Author : Hubert Howe Bancroft
Publisher :
Page : 876 pages
File Size : 11,84 MB
Release : 1882
Category : British Columbia
ISBN :
Author : Fitchburg (Mass.). Public Library
Publisher :
Page : 792 pages
File Size : 33,27 MB
Release : 1886
Category : Library catalogs
ISBN :
Author : Edward Schortman
Publisher : University Press of Colorado
Page : 301 pages
File Size : 40,48 MB
Release : 2011-02-18
Category : Social Science
ISBN : 1607320630
Little is known about how Late Postclassic populations in southeast Mesoamerica organized their political relations. Networks of Power fills gaps in the knowledge of this little-studied area, reconstructing the course of political history in the Naco Valley from the fourteenth through early sixteenth centuries. Describing the material and behavioral patterns pertaining to the Late Postclassic period using components of three settlements in the Naco Valley of northwestern Honduras, the book focuses on how contests for power shaped political structures. Power-seeking individuals, including but not restricted to ruling elites, depended on networks of allies to support their political objectives. Ongoing and partially successful competitions waged within networks led to the incorporation of exotic ideas and imported items into the daily practices of all Naco Valley occupants. The result was a fragile hierarchical structure forever vulnerable to the initiatives of agents operating on local and distant stages.
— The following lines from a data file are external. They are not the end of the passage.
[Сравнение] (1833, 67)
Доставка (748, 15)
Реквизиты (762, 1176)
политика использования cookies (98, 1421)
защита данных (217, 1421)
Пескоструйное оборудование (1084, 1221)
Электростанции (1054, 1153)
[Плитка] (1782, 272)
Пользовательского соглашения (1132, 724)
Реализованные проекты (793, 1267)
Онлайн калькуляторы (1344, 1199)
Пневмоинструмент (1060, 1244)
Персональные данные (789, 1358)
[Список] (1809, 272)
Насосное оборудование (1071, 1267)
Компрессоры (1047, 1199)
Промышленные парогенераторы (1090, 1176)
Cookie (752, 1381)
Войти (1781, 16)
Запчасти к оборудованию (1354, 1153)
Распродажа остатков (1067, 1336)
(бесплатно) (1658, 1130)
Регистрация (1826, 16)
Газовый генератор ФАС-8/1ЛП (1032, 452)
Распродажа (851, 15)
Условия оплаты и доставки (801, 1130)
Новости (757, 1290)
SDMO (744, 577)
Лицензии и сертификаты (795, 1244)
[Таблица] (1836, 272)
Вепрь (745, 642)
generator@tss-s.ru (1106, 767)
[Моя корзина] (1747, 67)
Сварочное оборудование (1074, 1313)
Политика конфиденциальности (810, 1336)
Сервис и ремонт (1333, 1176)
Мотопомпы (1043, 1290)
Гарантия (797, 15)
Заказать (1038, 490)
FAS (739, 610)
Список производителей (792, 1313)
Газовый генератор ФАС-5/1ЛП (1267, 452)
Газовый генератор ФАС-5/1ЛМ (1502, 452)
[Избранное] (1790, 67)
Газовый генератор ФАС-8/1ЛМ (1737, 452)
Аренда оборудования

Networks of Power describes who was involved in these competitions and in which networks they participated; what resources were mustered within these webs; which projects were fueled by these assets; and how, and to what extent, they contributed to the achievement of political aims.
Author :
Publisher :
Page : 278 pages
File Size : 40,78 MB
Release : 1911
Category : California, Southern
ISBN :
Author : Keith Thomson
Publisher : Little, Brown
Page : 344 pages
File Size : 43,45 MB
Release : 2022-05-10
Category : History
ISBN : 0316703621
Discover the “fascinating and outrageously readable” account of the roguish acts of the first pirates to raid the Pacific in a crusade that ended in a sensational trial back in England—perfect for readers of Nathaniel Philbrick and David McCullough (Douglas Preston, #1 New York Times bestselling author of The Lost City of the Monkey God) The year is 1680, in the heart of the Golden Age of Piracy, and more than three hundred daring, hardened pirates—a potent mix of low-life scallywags and a rare breed of gentlemen buccaneers—gather on a remote Caribbean island. The plan: to wreak havoc on the Pacific coastline, raiding cities, mines, and merchant ships. The booty: the bright gleam of Spanish gold and the chance to become legends. So begins one of the greatest piratical adventures of the era—a story not given its full due until now. Inspired by the intrepid forays of pirate turned Jamaican governor Captain Henry Morgan—yes, that Captain Morgan—the company crosses Panama on foot, slashing its way through the Darien Isthmus, one of the thickest jungles on the planet, and liberating a native princess along the way. After reaching the South Sea, the buccaneers, primarily Englishmen, plunder the Spanish Main in a series of historic assaults, often prevailing against staggering odds and superior firepower. A collective shudder racks the western coastline of South America as the English pirates, waging a kind of proxy war against the Spaniards, gleefully undertake a brief reign over Pacific waters, marauding up and down the continent. With novelistic prose and a rip-roaring sense of adventure, Keith Thomson guides us through the pirates’ legendary two-year odyssey. We witness the buccaneers evading Indigenous tribes, Spanish conquistadors, and sometimes even their own English countrymen, all with the ever-present threat of the gallows for anyone captured. By fusing contemporaneous accounts with intensive research and previously unknown primary sources, Born to Be Hanged offers a rollicking account of one of the most astonishing pirate expeditions of all time.